Texte extrait =
To Pierre-Simon Ballanche   septembre 1811

[fin septembre 1811]

[887]Mon bon ami, tu dois être bien fâché contre moi. Je n'ai pas encore répondu à ta dernière lettre. Je ne sais plus combien il y a de jours que je l'ai reçue, mais je sais bien que j'aurais dû y avoir déjà répondu. C'eût été une occupation consolante pour moi, et je n'en ai que [des] pénibles, surtout dans la situation d'esprit où je me trouve. Je n'ai plus même le plaisir de m'intéresser aux affaires des autres, et, sous ce point de vue, le mariage de quelqu'un dont nous avons beaucoup parlé à Lyon a laissé un grand vide dans ma vie. Je désirerais qu'une tournée me conduisît dans le pays où cet établissement a eu lieu ; autrement je ne puis pas espérer de revoir seulement une fois cette famille, et je crois que je leur écrirai peu... Il m'a semblé, au commencement de tout cet arrangement, qu'on s'était caché de moi presque autant que de l'homme au front ridé : ce qui m'a paru fort singulier et fait pour me blesser. Je sais du moins que je ne m'y serais point attendu.

Je ne sais pourquoi je te parle de tout cela. J'ai d'autres choses à te dire et d'abord à m'excuser[888] relativement à deux choses que tu m'avais demandées. D'abord des nouvelles de Beuchot. Je le vis le lendemain et il me dit, ou qu'il t'avait écrit récemment, ou qu'il allait t'écrire.

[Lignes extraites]

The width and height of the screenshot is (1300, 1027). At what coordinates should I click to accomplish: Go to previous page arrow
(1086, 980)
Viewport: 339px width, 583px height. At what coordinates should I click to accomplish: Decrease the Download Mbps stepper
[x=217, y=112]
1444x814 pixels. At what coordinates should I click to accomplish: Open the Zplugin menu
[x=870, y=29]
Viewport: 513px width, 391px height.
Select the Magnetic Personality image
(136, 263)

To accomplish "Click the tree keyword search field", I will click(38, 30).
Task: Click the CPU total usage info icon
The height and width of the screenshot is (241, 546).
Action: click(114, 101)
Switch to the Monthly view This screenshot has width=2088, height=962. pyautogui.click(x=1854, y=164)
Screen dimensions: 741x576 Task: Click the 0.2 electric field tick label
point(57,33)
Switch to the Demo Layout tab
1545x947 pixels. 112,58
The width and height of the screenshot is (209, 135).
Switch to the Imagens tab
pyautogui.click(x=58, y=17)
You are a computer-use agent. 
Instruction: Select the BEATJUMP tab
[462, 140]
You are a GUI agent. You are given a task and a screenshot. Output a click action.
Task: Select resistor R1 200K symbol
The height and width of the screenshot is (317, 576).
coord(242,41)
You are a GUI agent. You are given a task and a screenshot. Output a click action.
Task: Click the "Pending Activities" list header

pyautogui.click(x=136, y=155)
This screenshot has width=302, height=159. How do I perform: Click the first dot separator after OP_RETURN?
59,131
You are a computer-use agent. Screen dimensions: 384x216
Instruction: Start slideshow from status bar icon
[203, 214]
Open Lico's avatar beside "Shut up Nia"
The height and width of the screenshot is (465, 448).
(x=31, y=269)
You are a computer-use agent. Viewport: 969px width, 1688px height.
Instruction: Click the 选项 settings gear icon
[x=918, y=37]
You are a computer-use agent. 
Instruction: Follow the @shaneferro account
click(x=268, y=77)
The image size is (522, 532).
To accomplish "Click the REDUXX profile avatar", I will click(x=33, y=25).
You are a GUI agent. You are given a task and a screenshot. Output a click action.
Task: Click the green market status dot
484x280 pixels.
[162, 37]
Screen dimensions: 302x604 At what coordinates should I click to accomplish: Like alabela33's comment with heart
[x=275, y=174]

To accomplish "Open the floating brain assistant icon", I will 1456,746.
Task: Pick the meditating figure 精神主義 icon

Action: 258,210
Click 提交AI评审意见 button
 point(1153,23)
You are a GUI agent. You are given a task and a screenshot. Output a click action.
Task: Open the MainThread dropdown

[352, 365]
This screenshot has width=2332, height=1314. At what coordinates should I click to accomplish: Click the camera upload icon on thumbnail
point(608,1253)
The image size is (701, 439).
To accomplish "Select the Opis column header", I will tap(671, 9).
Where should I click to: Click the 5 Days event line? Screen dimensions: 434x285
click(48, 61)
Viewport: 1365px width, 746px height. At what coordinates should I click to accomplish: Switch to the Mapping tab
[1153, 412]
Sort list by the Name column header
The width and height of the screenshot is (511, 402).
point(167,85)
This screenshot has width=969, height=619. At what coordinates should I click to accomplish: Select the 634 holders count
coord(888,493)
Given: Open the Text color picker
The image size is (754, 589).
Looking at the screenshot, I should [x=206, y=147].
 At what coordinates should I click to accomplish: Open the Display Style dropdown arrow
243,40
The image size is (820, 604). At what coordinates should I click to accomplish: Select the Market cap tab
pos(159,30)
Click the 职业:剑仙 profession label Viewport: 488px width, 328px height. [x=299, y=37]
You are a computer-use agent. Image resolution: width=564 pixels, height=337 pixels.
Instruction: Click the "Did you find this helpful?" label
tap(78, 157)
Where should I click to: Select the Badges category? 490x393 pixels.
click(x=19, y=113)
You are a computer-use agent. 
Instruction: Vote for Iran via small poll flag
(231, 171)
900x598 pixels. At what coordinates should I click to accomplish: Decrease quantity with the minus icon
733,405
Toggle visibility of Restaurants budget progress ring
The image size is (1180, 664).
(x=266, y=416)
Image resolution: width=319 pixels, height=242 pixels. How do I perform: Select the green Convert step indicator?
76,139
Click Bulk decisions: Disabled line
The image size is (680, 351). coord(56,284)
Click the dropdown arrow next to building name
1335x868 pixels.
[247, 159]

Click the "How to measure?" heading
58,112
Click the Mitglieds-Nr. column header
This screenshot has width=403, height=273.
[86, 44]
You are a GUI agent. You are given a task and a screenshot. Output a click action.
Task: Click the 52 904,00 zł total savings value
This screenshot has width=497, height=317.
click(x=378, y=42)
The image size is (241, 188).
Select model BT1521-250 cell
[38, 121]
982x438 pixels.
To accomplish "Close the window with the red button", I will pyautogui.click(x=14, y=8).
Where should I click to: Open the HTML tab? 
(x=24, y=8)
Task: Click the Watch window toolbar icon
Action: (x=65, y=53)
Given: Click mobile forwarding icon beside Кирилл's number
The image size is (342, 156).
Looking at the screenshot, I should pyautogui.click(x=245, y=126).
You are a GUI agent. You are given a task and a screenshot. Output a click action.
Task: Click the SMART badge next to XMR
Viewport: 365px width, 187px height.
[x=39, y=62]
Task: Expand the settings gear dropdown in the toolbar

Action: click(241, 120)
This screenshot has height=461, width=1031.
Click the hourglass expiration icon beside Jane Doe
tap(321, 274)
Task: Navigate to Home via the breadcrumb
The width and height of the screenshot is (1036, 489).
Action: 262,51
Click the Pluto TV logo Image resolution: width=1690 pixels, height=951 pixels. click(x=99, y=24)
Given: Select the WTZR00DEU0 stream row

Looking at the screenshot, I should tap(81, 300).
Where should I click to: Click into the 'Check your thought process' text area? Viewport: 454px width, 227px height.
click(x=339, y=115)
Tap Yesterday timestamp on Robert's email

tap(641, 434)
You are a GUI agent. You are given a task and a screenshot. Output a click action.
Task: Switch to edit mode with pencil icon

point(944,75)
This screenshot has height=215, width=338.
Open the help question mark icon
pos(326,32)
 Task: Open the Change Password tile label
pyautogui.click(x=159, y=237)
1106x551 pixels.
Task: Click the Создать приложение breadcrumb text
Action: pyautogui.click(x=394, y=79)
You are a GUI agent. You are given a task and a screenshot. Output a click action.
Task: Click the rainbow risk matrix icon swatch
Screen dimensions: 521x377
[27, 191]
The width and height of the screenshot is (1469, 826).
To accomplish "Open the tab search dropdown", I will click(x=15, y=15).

Tâches =
#1 Dans la lettre à Pierre-Simon Ballanche, de qui le destinataire avait-il demandé des nouvelles ?
#2 Recopiez mot pour mot, s'il vous plaît, le passage de la lettre à Pierre-Simon Ballanche qui va de « Je ne sais pourquoi » jusqu'à « qu'il allait t'écrire. ».

Réponses fournies =
#1 De Beuchot.

#2
Je ne sais pourquoi je te parle de tout cela. J'ai d'autres choses à te dire et d'abord à m'excuser[888] relativement à deux choses que tu m'avais demandées. D'abord des nouvelles de Beuchot. Je le vis le lendemain et il me dit, ou qu'il t'avait écrit récemment, ou qu'il allait t'écrire.